***** PROVIDED TEXT *****
Note 11. Fair Value Measurements and Derivatives

 

In measuring the fair value of our assets and liabilities, we use market data or assumptions that we believe market participants would use in pricing an asset or liability including assumptions about risk when appropriate. Our valuation techniques include a combination of observable and unobservable inputs.

 

Fair value measurements on a recurring basis — Assets and liabilities that are carried in our balance sheet at fair value are as follows:

 

          Fair Value Measurements Using  
          Quoted              
          Prices in     Significant     Significant  
          Active     Inputs     Inputs  
          Markets     Observable     Unobservable  
   March 31, 2012   Total     (Level 1)     (Level 2)     (Level 3)  
 Notes receivable - noncurrent asset   $ 119     $ -     $ -     $ 119  
 Marketable securities - current asset     58       37       21          
 Currency forward contracts - current asset     2               2          
 Currency forward contracts - current liability     4               4          
                                 

 December 31, 2011

                               
 Notes receivable - noncurrent asset   $ 116     $ -     $ -     $ 116  
 Marketable securities - current asset     56       33       23          
 Currency forward contracts - current asset     1               1          
 Currency forward contracts - current liability     16               16          

 

Foreign currency derivatives — The total notional amounts of outstanding foreign currency forward contracts as of March 31, 2012 and December 31, 2011 were $177 and $213 comprised of currency forward contracts involving the exchange of various currencies.
***** RECORD SET *****
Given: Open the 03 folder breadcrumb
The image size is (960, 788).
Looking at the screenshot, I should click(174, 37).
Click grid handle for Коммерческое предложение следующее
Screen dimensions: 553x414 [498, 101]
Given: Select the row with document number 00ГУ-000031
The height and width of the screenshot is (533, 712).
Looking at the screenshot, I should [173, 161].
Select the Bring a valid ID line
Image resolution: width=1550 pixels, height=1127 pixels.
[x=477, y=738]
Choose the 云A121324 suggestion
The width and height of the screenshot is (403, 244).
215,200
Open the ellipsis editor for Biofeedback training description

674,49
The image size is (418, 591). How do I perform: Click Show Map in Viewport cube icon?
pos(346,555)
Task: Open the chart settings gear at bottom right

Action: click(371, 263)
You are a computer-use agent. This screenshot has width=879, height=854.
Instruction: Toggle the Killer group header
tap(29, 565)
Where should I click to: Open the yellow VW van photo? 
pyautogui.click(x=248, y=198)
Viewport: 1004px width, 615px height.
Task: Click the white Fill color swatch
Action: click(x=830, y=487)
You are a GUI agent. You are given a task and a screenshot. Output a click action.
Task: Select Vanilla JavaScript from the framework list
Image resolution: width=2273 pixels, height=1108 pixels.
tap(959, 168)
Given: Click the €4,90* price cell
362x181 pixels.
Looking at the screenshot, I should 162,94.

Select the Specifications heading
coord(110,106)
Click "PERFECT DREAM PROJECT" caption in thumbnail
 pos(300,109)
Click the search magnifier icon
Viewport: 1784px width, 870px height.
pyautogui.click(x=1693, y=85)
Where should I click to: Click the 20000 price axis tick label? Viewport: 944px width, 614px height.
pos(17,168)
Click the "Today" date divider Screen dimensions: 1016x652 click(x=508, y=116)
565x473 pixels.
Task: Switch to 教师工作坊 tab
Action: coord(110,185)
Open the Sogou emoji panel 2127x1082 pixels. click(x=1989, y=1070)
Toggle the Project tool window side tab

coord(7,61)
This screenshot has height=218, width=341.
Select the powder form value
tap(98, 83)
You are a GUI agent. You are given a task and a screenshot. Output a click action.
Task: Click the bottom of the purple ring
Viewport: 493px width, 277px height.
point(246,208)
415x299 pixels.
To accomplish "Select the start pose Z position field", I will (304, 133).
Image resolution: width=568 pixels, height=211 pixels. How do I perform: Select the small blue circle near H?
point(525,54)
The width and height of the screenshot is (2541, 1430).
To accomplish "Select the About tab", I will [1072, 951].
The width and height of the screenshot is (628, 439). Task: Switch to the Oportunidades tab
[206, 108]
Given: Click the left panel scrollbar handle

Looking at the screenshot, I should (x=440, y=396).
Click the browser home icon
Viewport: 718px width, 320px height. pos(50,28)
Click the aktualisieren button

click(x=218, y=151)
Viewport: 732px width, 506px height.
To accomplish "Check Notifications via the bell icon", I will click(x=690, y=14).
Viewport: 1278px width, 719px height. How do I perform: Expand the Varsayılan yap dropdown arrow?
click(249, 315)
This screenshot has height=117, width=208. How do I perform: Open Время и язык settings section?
*****
◆ **PROMPT**:
Copy out the entire note on fair value measurements and derivatives word for word, keeping its table and line breaks unchanged.

◆ **IN RESPONSE**:
Note 11. Fair Value Measurements and Derivatives

 

In measuring the fair value of our assets and liabilities, we use market data or assumptions that we believe market participants would use in pricing an asset or liability including assumptions about risk when appropriate. Our valuation techniques include a combination of observable and unobservable inputs.

 

Fair value measurements on a recurring basis — Assets and liabilities that are carried in our balance sheet at fair value are as follows:

 

          Fair Value Measurements Using  
          Quoted              
          Prices in     Significant     Significant  
          Active     Inputs     Inputs  
          Markets     Observable     Unobservable  
   March 31, 2012   Total     (Level 1)     (Level 2)     (Level 3)  
 Notes receivable - noncurrent asset   $ 119     $ -     $ -     $ 119  
 Marketable securities - current asset     58       37       21          
 Currency forward contracts - current asset     2               2          
 Currency forward contracts - current liability     4               4          
                                 

 December 31, 2011

                               
 Notes receivable - noncurrent asset   $ 116     $ -     $ -     $ 116  
 Marketable securities - current asset     56       33       23          
 Currency forward contracts - current asset     1               1          
 Currency forward contracts - current liability     16               16          

 

Foreign currency derivatives — The total notional amounts of outstanding foreign currency forward contracts as of March 31, 2012 and December 31, 2011 were $177 and $213 comprised of currency forward contracts involving the exchange of various currencies.